━━━━━ Datos registrados ━━━━━

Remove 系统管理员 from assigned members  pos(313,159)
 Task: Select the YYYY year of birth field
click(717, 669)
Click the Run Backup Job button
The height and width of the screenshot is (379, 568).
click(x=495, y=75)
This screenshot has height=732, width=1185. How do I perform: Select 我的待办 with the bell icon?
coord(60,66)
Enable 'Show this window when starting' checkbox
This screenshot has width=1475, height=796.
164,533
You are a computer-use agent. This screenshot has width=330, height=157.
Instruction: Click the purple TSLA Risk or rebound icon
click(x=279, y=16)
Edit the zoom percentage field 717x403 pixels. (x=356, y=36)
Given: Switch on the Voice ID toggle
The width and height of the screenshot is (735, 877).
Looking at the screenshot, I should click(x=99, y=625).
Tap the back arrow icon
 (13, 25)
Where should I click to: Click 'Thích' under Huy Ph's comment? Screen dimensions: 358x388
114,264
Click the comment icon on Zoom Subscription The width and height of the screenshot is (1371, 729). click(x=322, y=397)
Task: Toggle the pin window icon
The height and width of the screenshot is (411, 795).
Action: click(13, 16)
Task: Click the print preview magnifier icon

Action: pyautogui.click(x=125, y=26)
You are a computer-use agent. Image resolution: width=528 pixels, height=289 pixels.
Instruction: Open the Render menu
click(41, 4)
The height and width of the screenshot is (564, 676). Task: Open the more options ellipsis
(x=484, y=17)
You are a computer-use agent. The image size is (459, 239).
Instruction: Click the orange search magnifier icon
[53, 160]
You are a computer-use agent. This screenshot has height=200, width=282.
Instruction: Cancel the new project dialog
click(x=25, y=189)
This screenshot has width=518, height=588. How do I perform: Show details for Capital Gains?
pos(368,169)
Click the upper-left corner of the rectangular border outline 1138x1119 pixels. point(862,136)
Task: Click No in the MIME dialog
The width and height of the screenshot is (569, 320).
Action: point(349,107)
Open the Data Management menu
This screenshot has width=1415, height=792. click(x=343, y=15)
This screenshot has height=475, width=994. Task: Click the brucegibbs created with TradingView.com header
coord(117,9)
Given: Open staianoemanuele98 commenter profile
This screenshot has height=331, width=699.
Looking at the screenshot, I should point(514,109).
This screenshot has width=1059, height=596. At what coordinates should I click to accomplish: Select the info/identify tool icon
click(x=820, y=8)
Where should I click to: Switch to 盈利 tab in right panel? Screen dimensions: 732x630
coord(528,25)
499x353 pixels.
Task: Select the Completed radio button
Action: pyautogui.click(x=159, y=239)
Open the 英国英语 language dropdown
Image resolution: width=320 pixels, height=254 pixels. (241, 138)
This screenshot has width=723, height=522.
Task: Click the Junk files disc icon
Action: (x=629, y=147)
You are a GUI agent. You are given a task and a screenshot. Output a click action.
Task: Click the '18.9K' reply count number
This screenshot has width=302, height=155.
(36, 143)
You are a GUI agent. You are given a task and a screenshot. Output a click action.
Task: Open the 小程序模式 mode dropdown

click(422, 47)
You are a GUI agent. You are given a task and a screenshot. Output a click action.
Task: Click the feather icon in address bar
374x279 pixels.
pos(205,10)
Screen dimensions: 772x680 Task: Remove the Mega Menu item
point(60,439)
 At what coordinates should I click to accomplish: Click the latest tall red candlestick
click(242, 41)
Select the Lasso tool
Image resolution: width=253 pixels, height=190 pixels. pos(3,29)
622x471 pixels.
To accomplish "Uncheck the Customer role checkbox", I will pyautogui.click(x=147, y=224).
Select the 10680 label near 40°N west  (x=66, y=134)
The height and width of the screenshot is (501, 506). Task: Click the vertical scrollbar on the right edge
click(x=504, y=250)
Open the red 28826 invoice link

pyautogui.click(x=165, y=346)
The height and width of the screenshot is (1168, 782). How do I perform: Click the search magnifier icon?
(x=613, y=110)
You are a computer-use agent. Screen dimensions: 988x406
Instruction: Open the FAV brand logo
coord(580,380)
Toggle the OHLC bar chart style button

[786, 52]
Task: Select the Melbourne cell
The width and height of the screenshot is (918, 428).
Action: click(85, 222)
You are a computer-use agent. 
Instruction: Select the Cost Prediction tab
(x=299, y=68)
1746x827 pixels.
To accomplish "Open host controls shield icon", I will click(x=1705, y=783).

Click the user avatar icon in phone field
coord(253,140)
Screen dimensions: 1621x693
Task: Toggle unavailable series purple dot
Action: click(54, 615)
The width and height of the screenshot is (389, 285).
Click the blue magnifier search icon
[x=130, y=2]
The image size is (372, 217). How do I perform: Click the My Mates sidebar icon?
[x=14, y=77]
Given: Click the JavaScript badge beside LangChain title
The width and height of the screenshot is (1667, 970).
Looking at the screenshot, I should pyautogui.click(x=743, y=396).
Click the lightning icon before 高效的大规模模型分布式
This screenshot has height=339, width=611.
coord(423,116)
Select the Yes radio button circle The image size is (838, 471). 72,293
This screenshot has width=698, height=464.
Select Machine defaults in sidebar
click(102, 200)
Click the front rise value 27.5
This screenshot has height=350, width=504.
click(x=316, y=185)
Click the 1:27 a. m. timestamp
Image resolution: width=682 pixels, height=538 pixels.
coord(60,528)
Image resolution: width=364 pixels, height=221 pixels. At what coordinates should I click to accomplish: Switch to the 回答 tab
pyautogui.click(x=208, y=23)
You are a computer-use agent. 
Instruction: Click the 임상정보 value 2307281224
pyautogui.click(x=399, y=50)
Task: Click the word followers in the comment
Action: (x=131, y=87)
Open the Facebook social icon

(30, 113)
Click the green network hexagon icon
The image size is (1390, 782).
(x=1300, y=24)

━━━━━

- Qué se pide
Cambia "computer-use agent" por "GUI agent" en todos los ítems de arriba y copia el resto sin ningún cambio.

- Resultado del ejercicio
Remove 系统管理员 from assigned members  pos(313,159)
 Task: Select the YYYY year of birth field
click(717, 669)
Click the Run Backup Job button
The height and width of the screenshot is (379, 568).
click(x=495, y=75)
This screenshot has height=732, width=1185. How do I perform: Select 我的待办 with the bell icon?
coord(60,66)
Enable 'Show this window when starting' checkbox
This screenshot has width=1475, height=796.
164,533
You are a GUI agent. This screenshot has width=330, height=157.
Instruction: Click the purple TSLA Risk or rebound icon
click(x=279, y=16)
Edit the zoom percentage field 717x403 pixels. (x=356, y=36)
Given: Switch on the Voice ID toggle
The width and height of the screenshot is (735, 877).
Looking at the screenshot, I should click(x=99, y=625).
Tap the back arrow icon
 (13, 25)
Where should I click to: Click 'Thích' under Huy Ph's comment? Screen dimensions: 358x388
114,264
Click the comment icon on Zoom Subscription The width and height of the screenshot is (1371, 729). click(x=322, y=397)
Task: Toggle the pin window icon
The height and width of the screenshot is (411, 795).
Action: click(13, 16)
Task: Click the print preview magnifier icon

Action: pyautogui.click(x=125, y=26)
You are a GUI agent. Image resolution: width=528 pixels, height=289 pixels.
Instruction: Open the Render menu
click(41, 4)
The height and width of the screenshot is (564, 676). Task: Open the more options ellipsis
(x=484, y=17)
You are a GUI agent. The image size is (459, 239).
Instruction: Click the orange search magnifier icon
[53, 160]
You are a GUI agent. This screenshot has height=200, width=282.
Instruction: Cancel the new project dialog
click(x=25, y=189)
This screenshot has width=518, height=588. How do I perform: Show details for Capital Gains?
pos(368,169)
Click the upper-left corner of the rectangular border outline 1138x1119 pixels. point(862,136)
Task: Click No in the MIME dialog
The width and height of the screenshot is (569, 320).
Action: point(349,107)
Open the Data Management menu
This screenshot has width=1415, height=792. click(x=343, y=15)
This screenshot has height=475, width=994. Task: Click the brucegibbs created with TradingView.com header
coord(117,9)
Given: Open staianoemanuele98 commenter profile
This screenshot has height=331, width=699.
Looking at the screenshot, I should point(514,109).
This screenshot has width=1059, height=596. At what coordinates should I click to accomplish: Select the info/identify tool icon
click(x=820, y=8)
Where should I click to: Switch to 盈利 tab in right panel? Screen dimensions: 732x630
coord(528,25)
499x353 pixels.
Task: Select the Completed radio button
Action: pyautogui.click(x=159, y=239)
Open the 英国英语 language dropdown
Image resolution: width=320 pixels, height=254 pixels. (241, 138)
This screenshot has width=723, height=522.
Task: Click the Junk files disc icon
Action: (x=629, y=147)
You are a GUI agent. You are given a task and a screenshot. Output a click action.
Task: Click the '18.9K' reply count number
This screenshot has width=302, height=155.
(36, 143)
You are a GUI agent. You are given a task and a screenshot. Output a click action.
Task: Open the 小程序模式 mode dropdown

click(422, 47)
You are a GUI agent. You are given a task and a screenshot. Output a click action.
Task: Click the feather icon in address bar
374x279 pixels.
pos(205,10)
Screen dimensions: 772x680 Task: Remove the Mega Menu item
point(60,439)
 At what coordinates should I click to accomplish: Click the latest tall red candlestick
click(242, 41)
Select the Lasso tool
Image resolution: width=253 pixels, height=190 pixels. pos(3,29)
622x471 pixels.
To accomplish "Uncheck the Customer role checkbox", I will pyautogui.click(x=147, y=224).
Select the 10680 label near 40°N west  (x=66, y=134)
The height and width of the screenshot is (501, 506). Task: Click the vertical scrollbar on the right edge
click(x=504, y=250)
Open the red 28826 invoice link

pyautogui.click(x=165, y=346)
The height and width of the screenshot is (1168, 782). How do I perform: Click the search magnifier icon?
(x=613, y=110)
You are a GUI agent. Screen dimensions: 988x406
Instruction: Open the FAV brand logo
coord(580,380)
Toggle the OHLC bar chart style button

[786, 52]
Task: Select the Melbourne cell
The width and height of the screenshot is (918, 428).
Action: click(85, 222)
You are a GUI agent. 
Instruction: Select the Cost Prediction tab
(x=299, y=68)
1746x827 pixels.
To accomplish "Open host controls shield icon", I will click(x=1705, y=783).

Click the user avatar icon in phone field
coord(253,140)
Screen dimensions: 1621x693
Task: Toggle unavailable series purple dot
Action: click(54, 615)
The width and height of the screenshot is (389, 285).
Click the blue magnifier search icon
[x=130, y=2]
The image size is (372, 217). How do I perform: Click the My Mates sidebar icon?
[x=14, y=77]
Given: Click the JavaScript badge beside LangChain title
The width and height of the screenshot is (1667, 970).
Looking at the screenshot, I should pyautogui.click(x=743, y=396).
Click the lightning icon before 高效的大规模模型分布式
This screenshot has height=339, width=611.
coord(423,116)
Select the Yes radio button circle The image size is (838, 471). 72,293
This screenshot has width=698, height=464.
Select Machine defaults in sidebar
click(102, 200)
Click the front rise value 27.5
This screenshot has height=350, width=504.
click(x=316, y=185)
Click the 1:27 a. m. timestamp
Image resolution: width=682 pixels, height=538 pixels.
coord(60,528)
Image resolution: width=364 pixels, height=221 pixels. At what coordinates should I click to accomplish: Switch to the 回答 tab
pyautogui.click(x=208, y=23)
You are a GUI agent. 
Instruction: Click the 임상정보 value 2307281224
pyautogui.click(x=399, y=50)
Task: Click the word followers in the comment
Action: (x=131, y=87)
Open the Facebook social icon

(30, 113)
Click the green network hexagon icon
The image size is (1390, 782).
(x=1300, y=24)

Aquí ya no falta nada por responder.